**GIVEN PROBLEM:**
Continue the memo answering OMB's questions on the School Climate Surveys pilot test, picking up after its final paragraph.

┌─ SOURCE EXTRACT

Institute of Education Sciences

National Center for Education Statistics


DATE: December 10, 2014

TO: Shelly Martinez, OMB

THROUGH: Kashka Kubzdela, NCES

FROM: Isaiah O’Rear, NCES

SUBJECT: School Climate Surveys (SCLS) Pilot Test 2015 Responses to OMB Passback (OMB # 1850-0803 v.119)



Provided below are responses to OMB passback for the School Climate Surveys (SCLS) Pilot Test 2015 (OMB # 1850-0803 v.119).


  1. The Generic Clearance package under which this pilot is submitted says the following in SS A2 – “Because the questionnaires being tested under this clearance are still in the process of development, the data that result from these collections are not considered official statistics of NCES or other Federal agencies. Data will not be made public, except when included in research reports prepared for sponsors inside and outside of NCES. The results may also be prepared for presentations related to survey methodology at professional meetings or publications on NCES website and in professional journals.” How does providing results to districts and schools fit within the scope of this clearance?


NCES: One of the primary objectives of the pilot is to test the capacity of the SCLS platform to enable a local school or district administrator to collect local school climate data, which, per Volume I of this package, is the intended use of the SCLS in the future, after the benchmarking study (which will be submitted to OMB under a regular clearance) is completed. During the pilot test, with NCES assistance, each administrator will collect their own local data using the SCLS platform and will only have access to their own local data that they collected. NCES will not provide data or statistics to the schools or districts, but will instead obtain from them the data the schools/districts collect from the school’s staff and families after the data have been stripped of direct identifiers. NCES will use aggregate data in an R&D report, but will not publish aggregate data as statistics or estimates. Generating the local data is the goal of the tool being developed and therefore a central part of what is being tested. As such, we do not believe that the pilot test poses a contradiction with the excerpt from SSA2 of the system clearance cited above.

└─
┌─ PROVIDED MATERIAL

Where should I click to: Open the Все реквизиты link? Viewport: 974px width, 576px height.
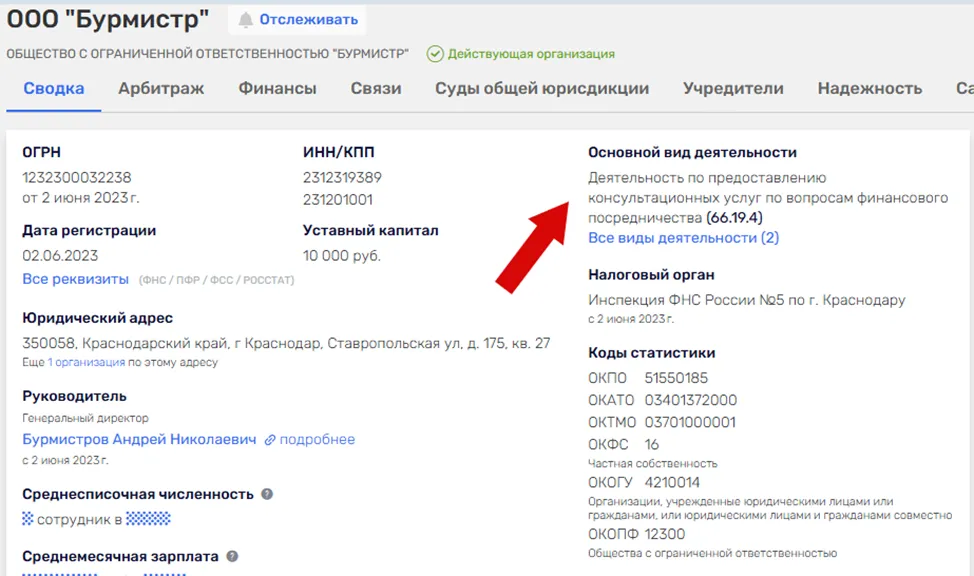click(75, 279)
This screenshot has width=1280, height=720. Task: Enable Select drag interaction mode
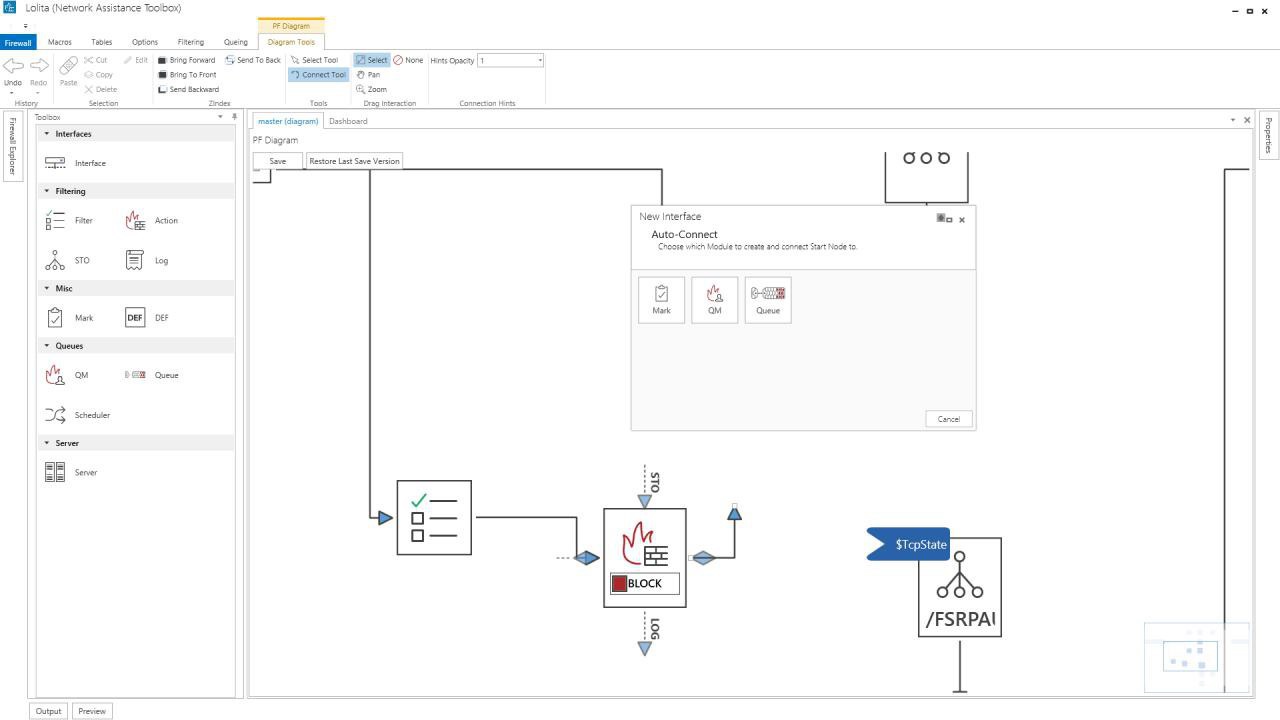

└─

**WRITTEN REPLY:**
  1. Can NCES provide OMB with the instructions on “how to take the survey” that it is providing on laptops to recruited schools?


NCES: We have already attached the instructions that the survey respondents will see when entering the system to fill out the survey (Attachment 4 SCLS Pilot Test 2015 - Platform Instructions.pdf). Because the software platform itself is still being programmed, we do not yet have the final version of the instructions for system administration (these will not be seen by respondents, only by system administrators). We have now included in Attachment 4 a partial draft of the technical system administrator instructions that will be provided to schools and districts. In January 2015 we will submit to OMB for a separate 1850-0803 clearance the finalized system administrator instructions and FAQs. In the meantime, we need this clearance in order to begin recruiting schools and districts as soon as possible.


  1. Especially for the non-student surveys, what do those instructions include on issues like frames, nonresponse follow up, response rates, assessing bias, etc.?


NCES: The teacher, parent, staff, and principal surveys can only be administered anonymously, so no nonresponse follow-up is possible because survey administrators will not be able to know who has responded. The student surveys have the capacity for linkage with local datasets, but for administrators who do not use the linkage functionality, the student survey will be administered anonymously also making nonresponse follow-up impossible. The platform includes a page to monitor submission rates, which is an approximation of response rates, but we have avoided providing specific advice on desired response rates.


  1. Post-pilot, how does NCES anticipate its role in districts and schools using the survey instruments changing from its role in the pilot?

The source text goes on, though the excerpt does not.